Working data Start Marker

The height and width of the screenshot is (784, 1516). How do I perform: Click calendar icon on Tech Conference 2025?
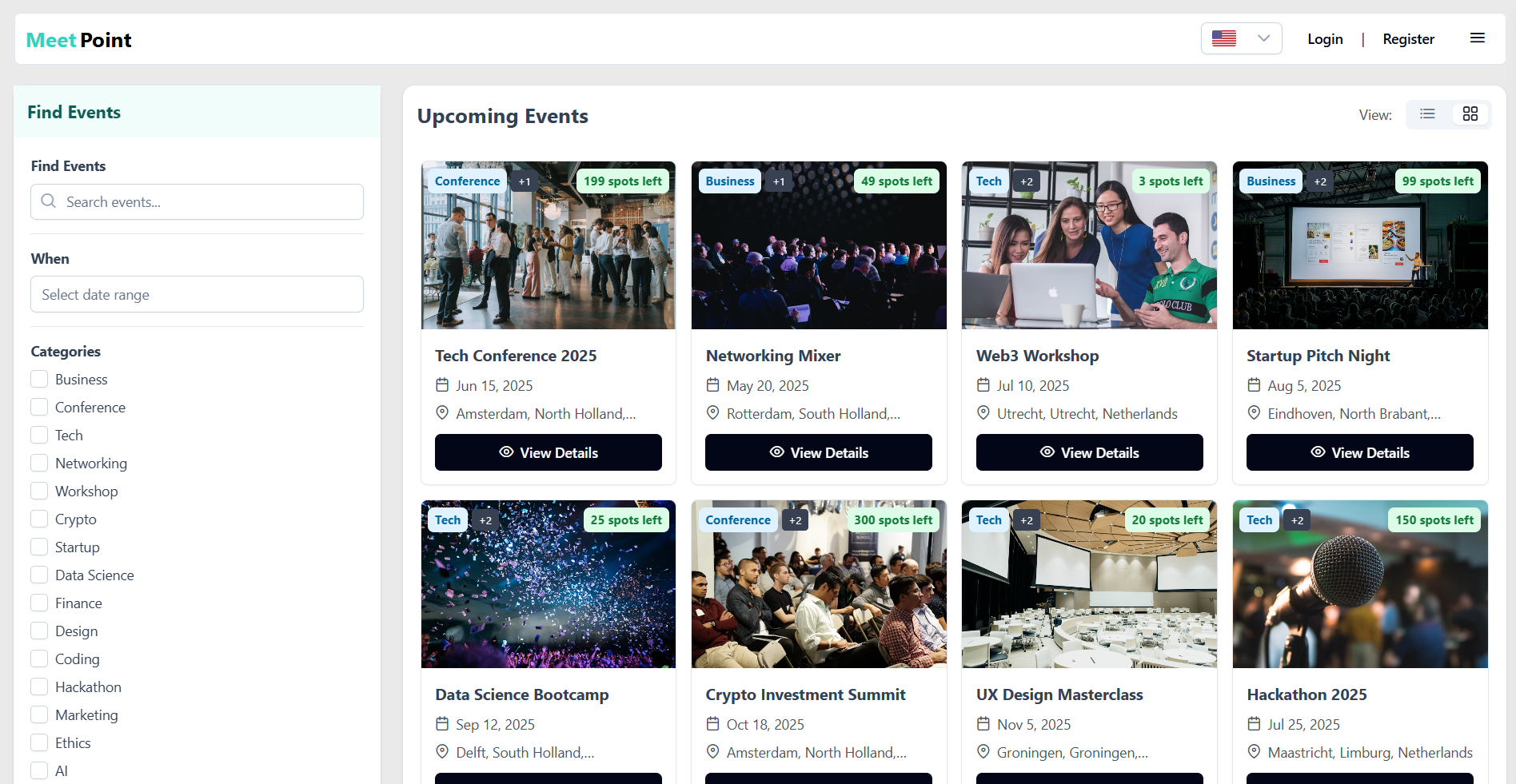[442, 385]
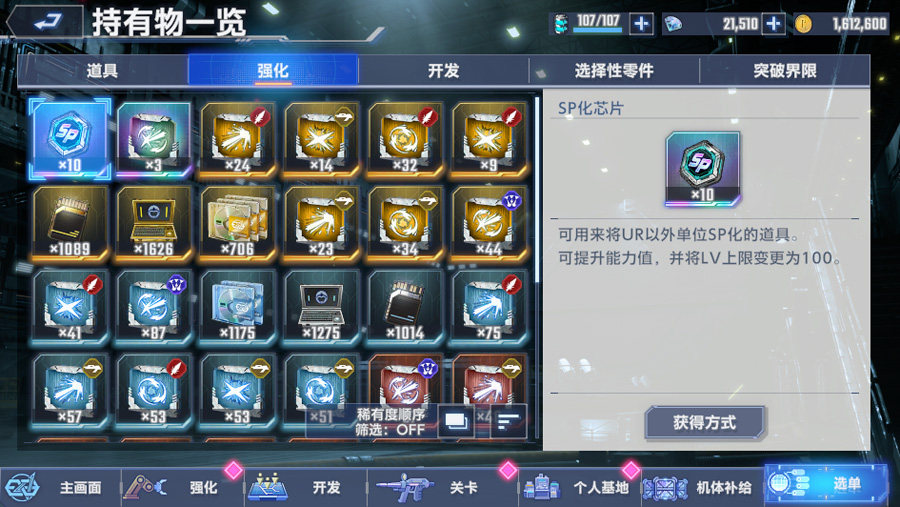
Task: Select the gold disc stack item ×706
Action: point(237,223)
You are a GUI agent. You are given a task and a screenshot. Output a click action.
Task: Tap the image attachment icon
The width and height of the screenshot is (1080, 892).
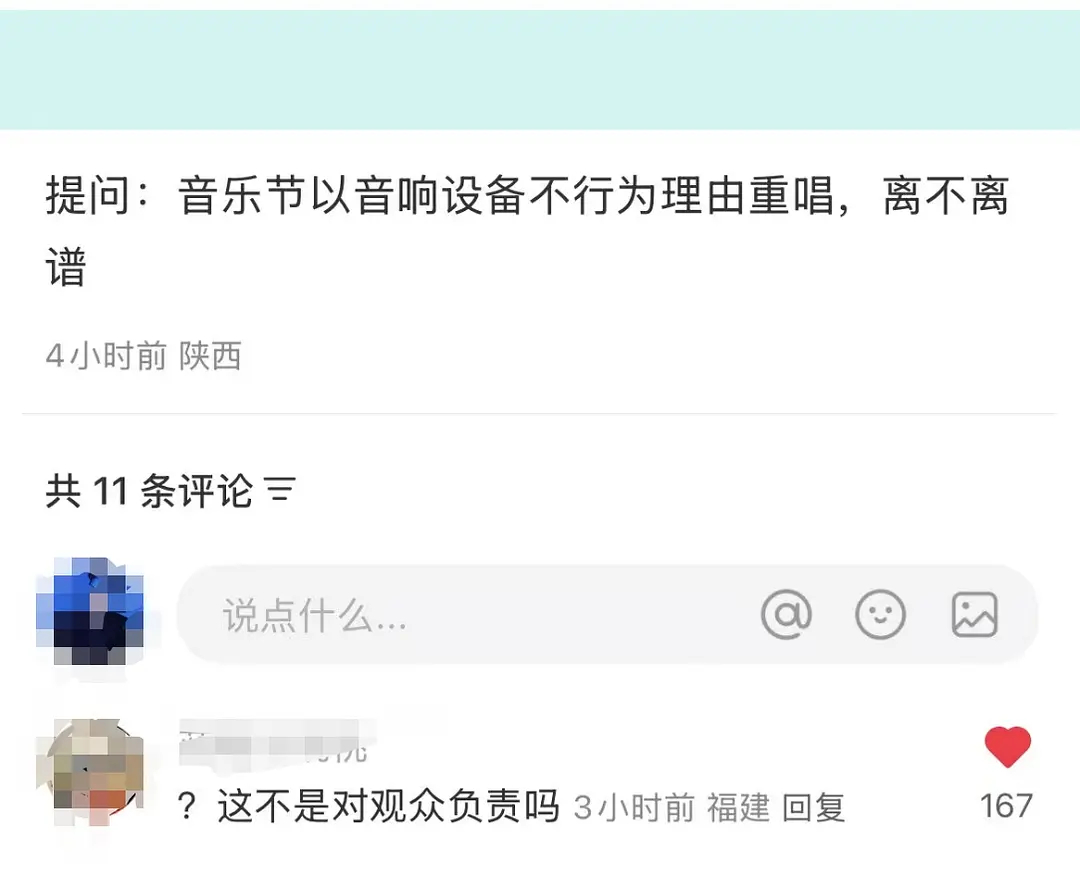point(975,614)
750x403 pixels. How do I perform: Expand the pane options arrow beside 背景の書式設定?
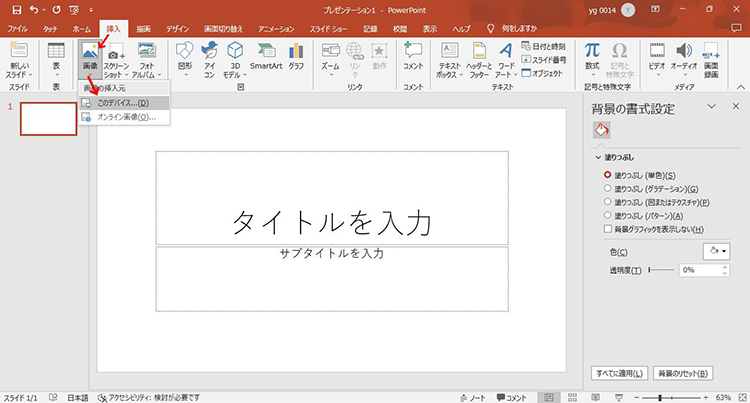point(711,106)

Working data End Marker
Working data Start Marker

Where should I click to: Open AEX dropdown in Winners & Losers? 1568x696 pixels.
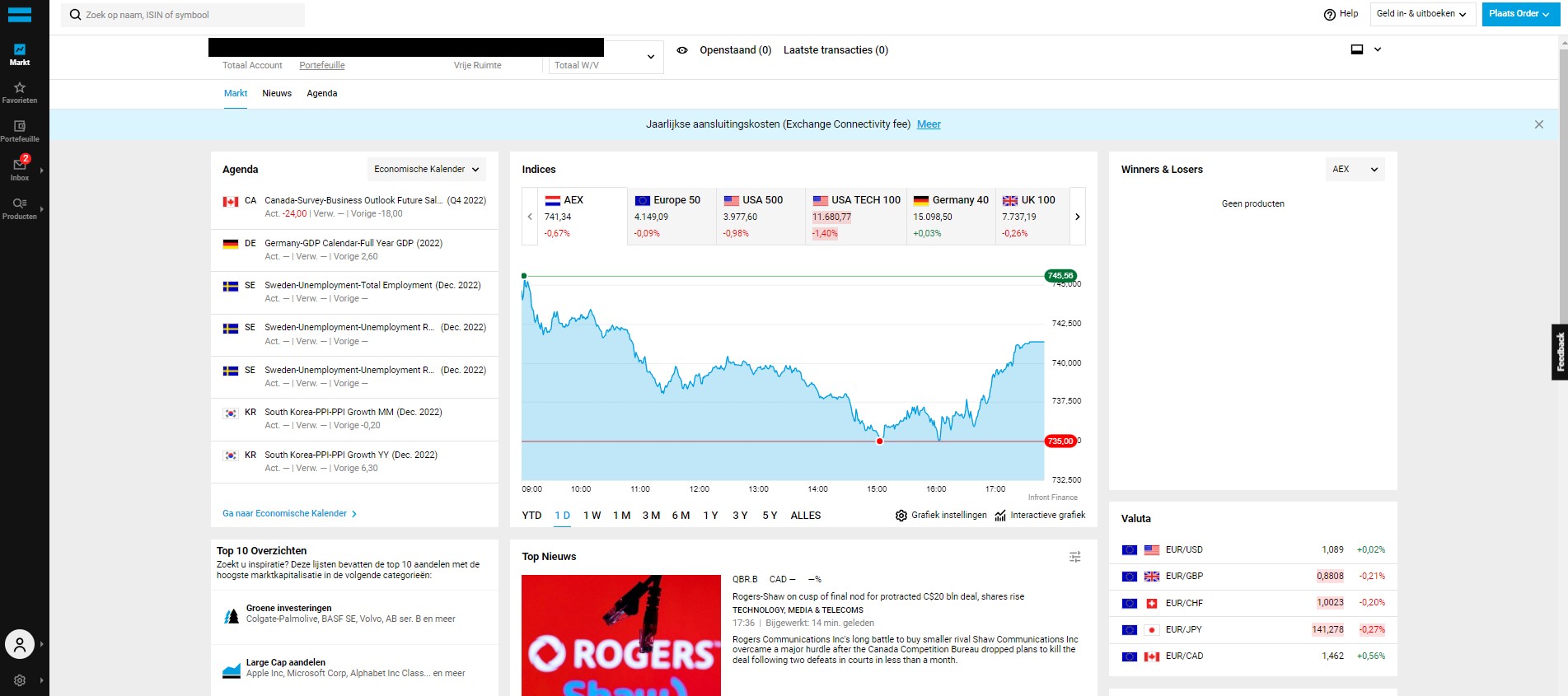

Working data End Marker
Working data Start Marker

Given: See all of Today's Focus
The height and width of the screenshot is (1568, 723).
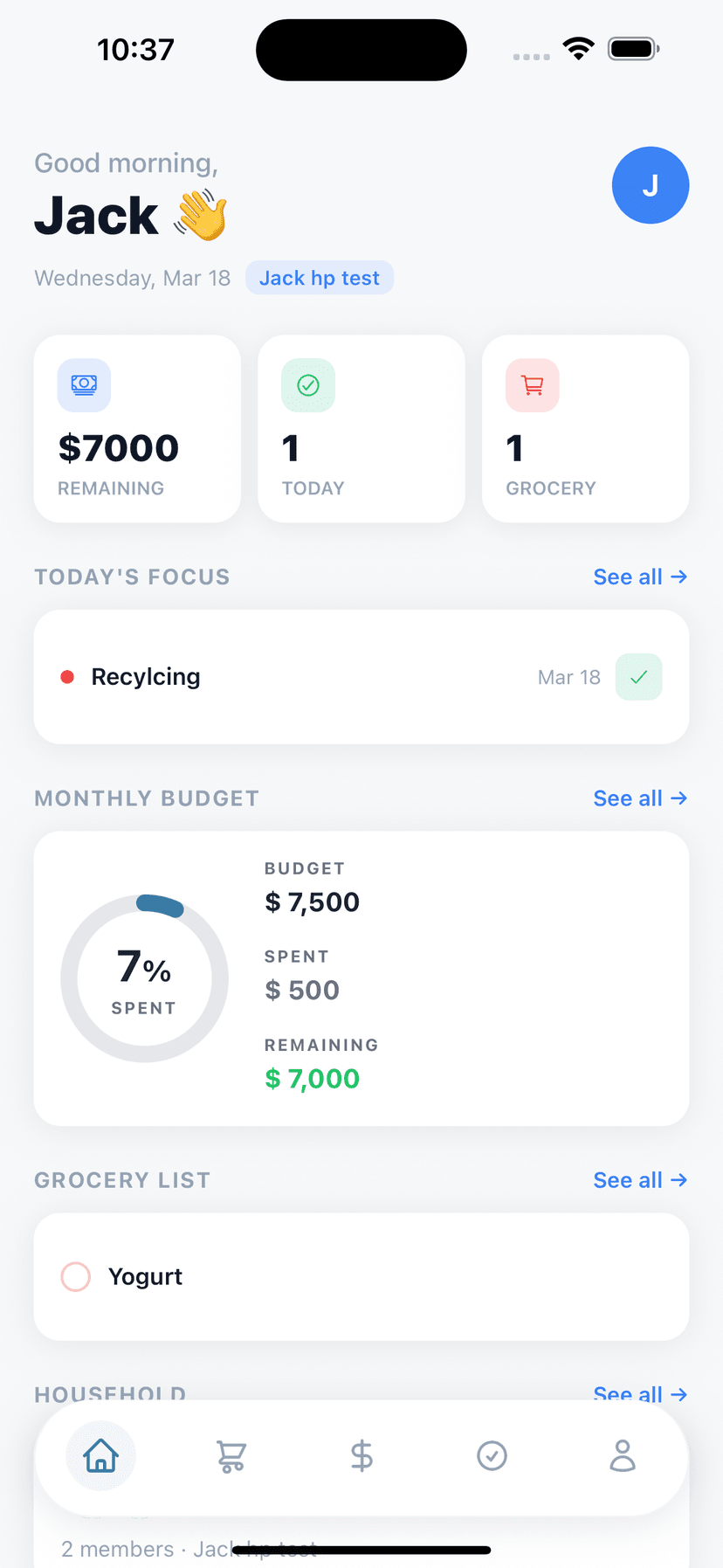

Working data End Marker

Everything from the line with "The height and width of the screenshot is (784, 1516)." through the line with "You are a GUI" in the material above should be transcribed exactly, except the pictures.

• [Reply to the task]:
The height and width of the screenshot is (784, 1516). How do I perform: Click calendar icon on Tech Conference 2025?
[442, 385]
Task: Select the gold disc stack item ×706
Action: point(237,223)
You are a GUI agent. You are given a task and a screenshot. Output a click action.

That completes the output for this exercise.